[Opening DATA SECTION section]
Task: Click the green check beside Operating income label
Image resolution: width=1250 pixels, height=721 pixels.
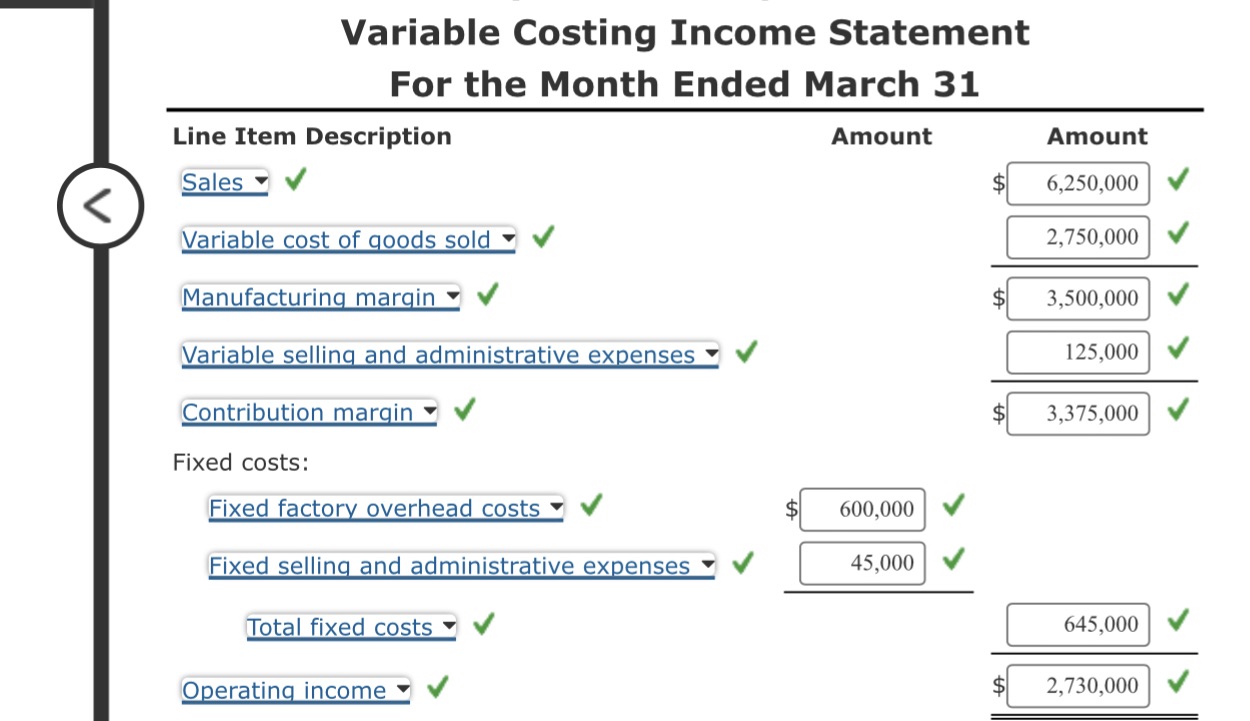Action: point(437,688)
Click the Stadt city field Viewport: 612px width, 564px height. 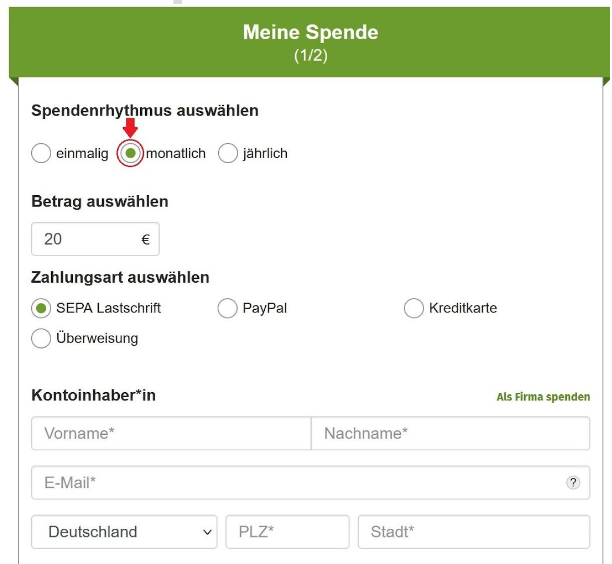474,532
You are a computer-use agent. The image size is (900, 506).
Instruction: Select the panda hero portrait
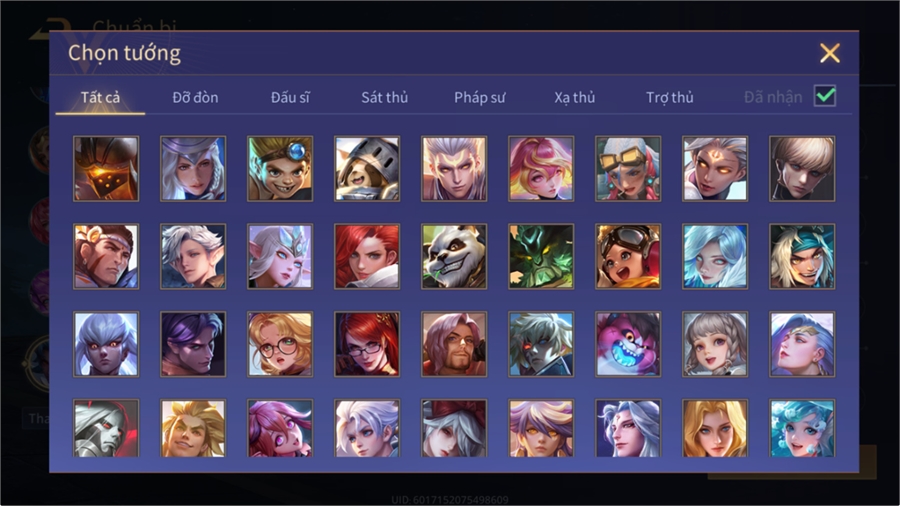click(x=454, y=256)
[Closing DATA SECTION section]
▶ WHAT IS NEEDED:
For this exercise, transcribe exactly only the lines from the one containing "You are a computer-use" through the end of the listing, inclusive, without the pictures.

▶ SOLUTION:
You are a computer-use agent. The image size is (900, 506).
Instruction: Select the panda hero portrait
click(x=454, y=256)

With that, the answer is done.